Metta terdiam lalu mendekat ke arah teman-teman bandnya yang notabene laki-laki. Tanpa banyak bicara ia menyerahkan handphonenya.
Raka sempat dibuat bingung namun akhirnya mengambil handphone tersebut.
Puluhan telepon, Line, BBM sudah berusaha dilakukan Metta namun sialnya tak ada satupun yang diangkat maupun dibalas. Dimas telah mengabaikan segalanya.
"Okey guys langsung aja kita panggilin peserta selanjutnya dengan satu wanita cantik yang di kelilingi oleh empat pria tampan, The Altairs!"
Keempatnya terdiam mendengar nama band mereka dipanggil.
"Ayo kita harus tampil!" seru Metta bergerak menuju panggung.
"Tapi Ta..."
Metta membalikan badannya. Matanya menatap tajam namun kosong.
"Gue akan nyanyi sendiri, tanpa dia. Kita bisa!" ucapnya tegas. Dio, Raka dan Eza pun mengikuti langkah Metta menuju panggung.

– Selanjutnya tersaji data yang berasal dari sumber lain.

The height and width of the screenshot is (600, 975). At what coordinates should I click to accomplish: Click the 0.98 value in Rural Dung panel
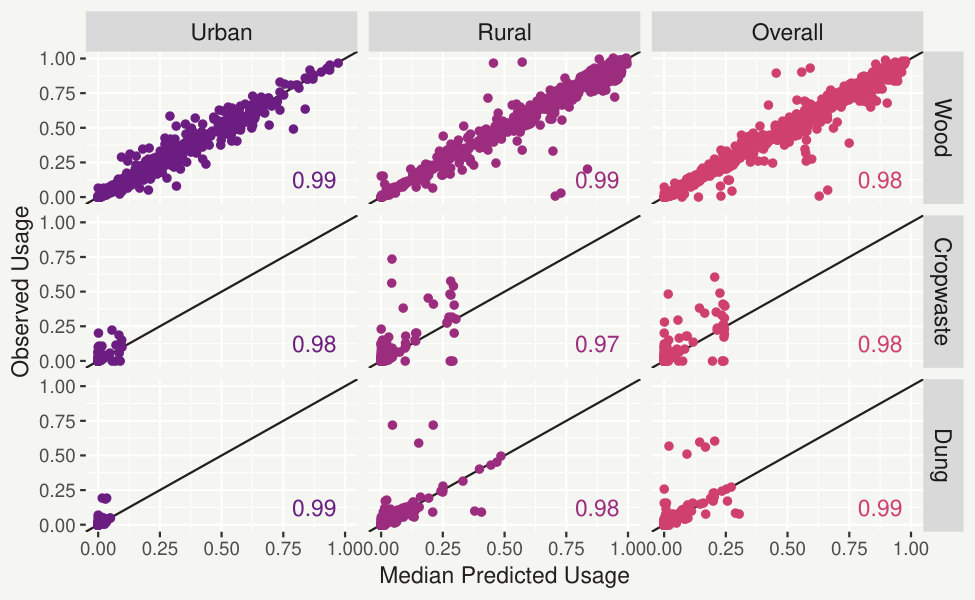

"Selamat malam semuanya kita The Altairs, mungkin kalian bingung karena kita ber-empat. Yah sayang banget Dimas, vokalis sekaligus gitaris kita berhalangan hadir karena ada hal penting yang enggak bisa dia tinggalkan. Tapi tenang aja kita akan tetap ngelakuin yang terbaik. Spesial untuk kalian semua Kali Kedua!" seru Metta yang berada di belakang keyboardnya. Sesaat setelahnya lagu Kali Kedua versi The Altairs pun mulai dimainkan.

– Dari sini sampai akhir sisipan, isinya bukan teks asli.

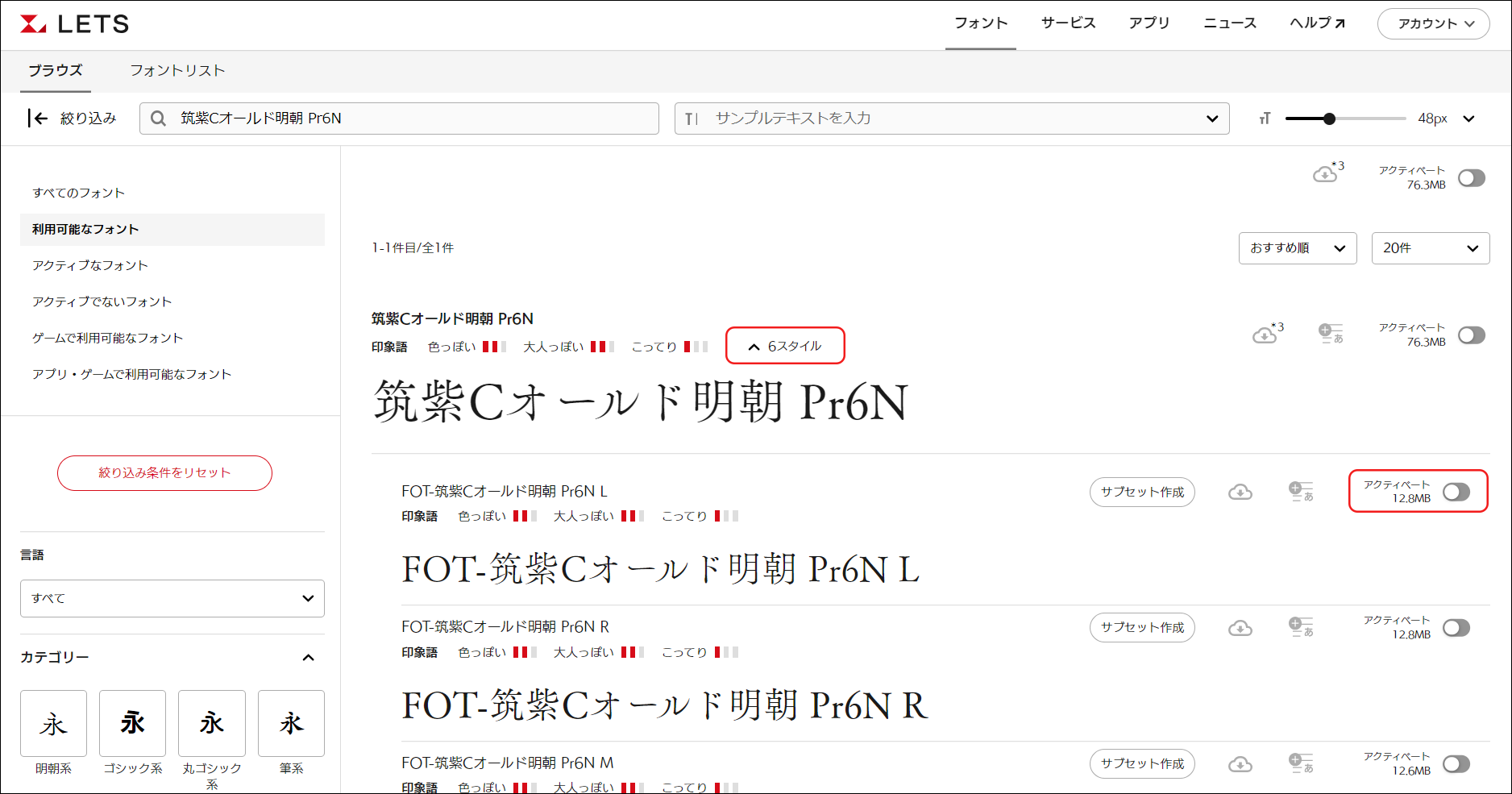Click the font size slider handle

Kau tepikan aku kau renggut mimpi
Yang dulu kita ukir bersama

The Altairs turun dari panggung. Meskipun tidak sesuai dengan apa yang sudah mereka rencanakan, tapi mereka cukup merasa puas karena penampilannya yang cukup menghibur. Mereka pun memilih untuk menunggu di backstage tempat para perserta berkumpul. Hanya beberapa orang saja disana karena sisanya lebih memilih untuk menonton penampilan yang lain. Namun sayang karena dalam keadaan yang kurang enak The Altairs memilih untuk hanya menunggu.
"Shit! Dimas sama sekali enggak bales!" umpat Raka saat mengecek handphonenya.

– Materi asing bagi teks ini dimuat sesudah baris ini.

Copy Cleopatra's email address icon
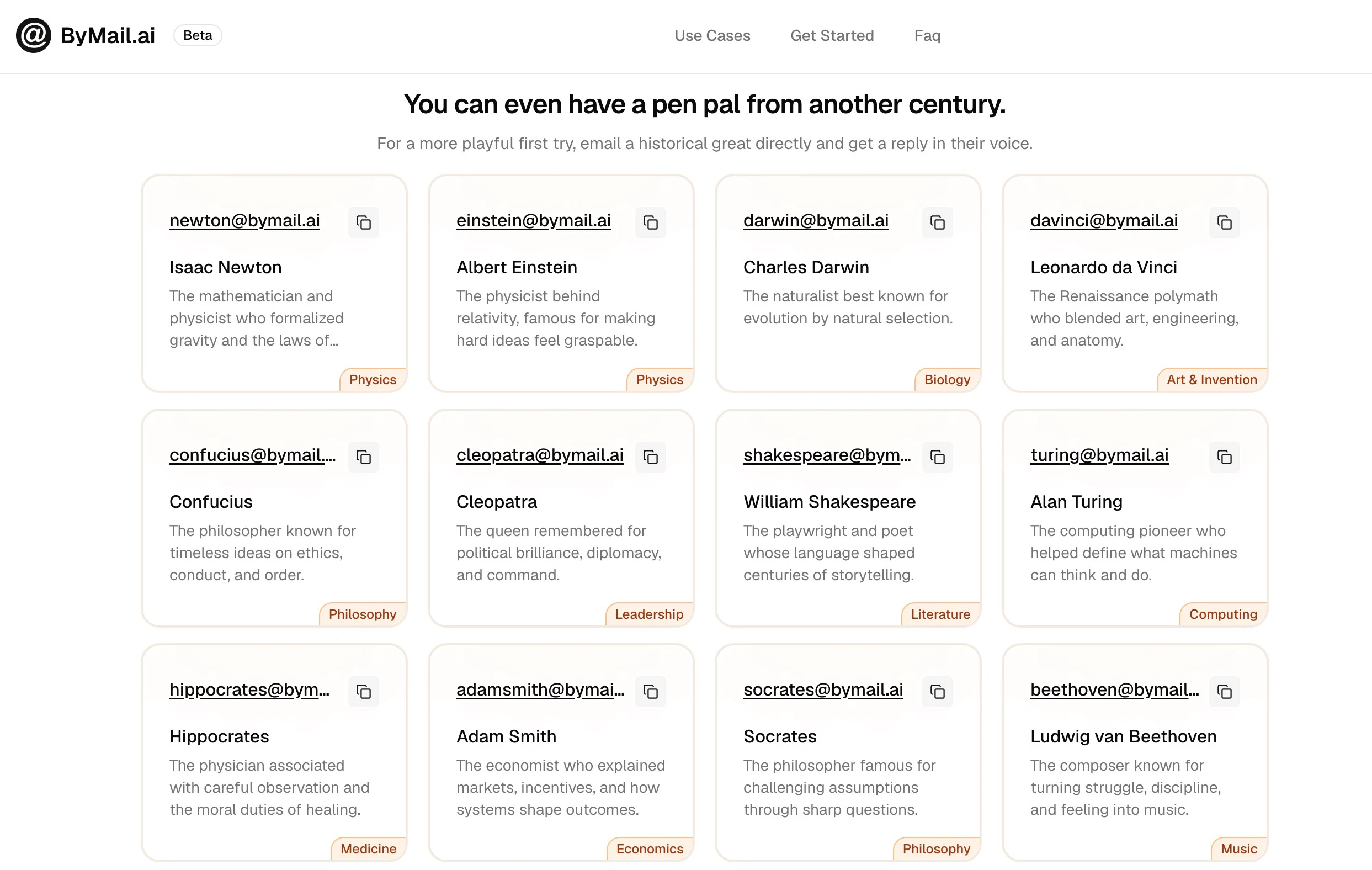(x=650, y=457)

"Yaudahlah Ka yang penting kan kita udah tampil," ucap Dio.
"Tapi dia itu enggak tanggung jawab, enggak bisa dibiarin!" cetus Raka lagi. "Kalian enggaj ngerasa kesel apa?" Raka menatap teman-temannya satu persatu. Namun tak mendapat jawaban. Lelaki itu mendengus.
"Mungkin Dimas emang ada sesuatu, mungkin dia kena musibah atau something," ujar Eza.
Metta yang sejak tadi diam mendadak mengangkat kepalanya. Perasaan khawatir mulai menyelimuti hatinya. Gadis itu baru saja akan mengeluarkan handphonenya menghubungi seseorang saat suara MC diatas panggung berhasil menarik perhatiannya.
"Nah guys, karena juri lagi pada berunding dulu nih so mendingan kita nikmati dulu aja penampilan dari bintang tamu kita Clarisa Andriyani ditemani oleh gitarisnya Adimas Prakasa!"
Metta tertegun. Matanya membulat lebar saat melihat orang yang sejak tadi ada di dalam pikirannya naik ke atas panggung. Meski hanya melihat dari layar LCD yang di pasang disana. Namun Metta yakin cowok berkemeja putih di panggung sana adalah Dimas. Dimas kekasihnya.
"Jir Dimas kampret!"
"Sialan mentang-mentang Clarisa udah jadi artis dia milih Clarisa!"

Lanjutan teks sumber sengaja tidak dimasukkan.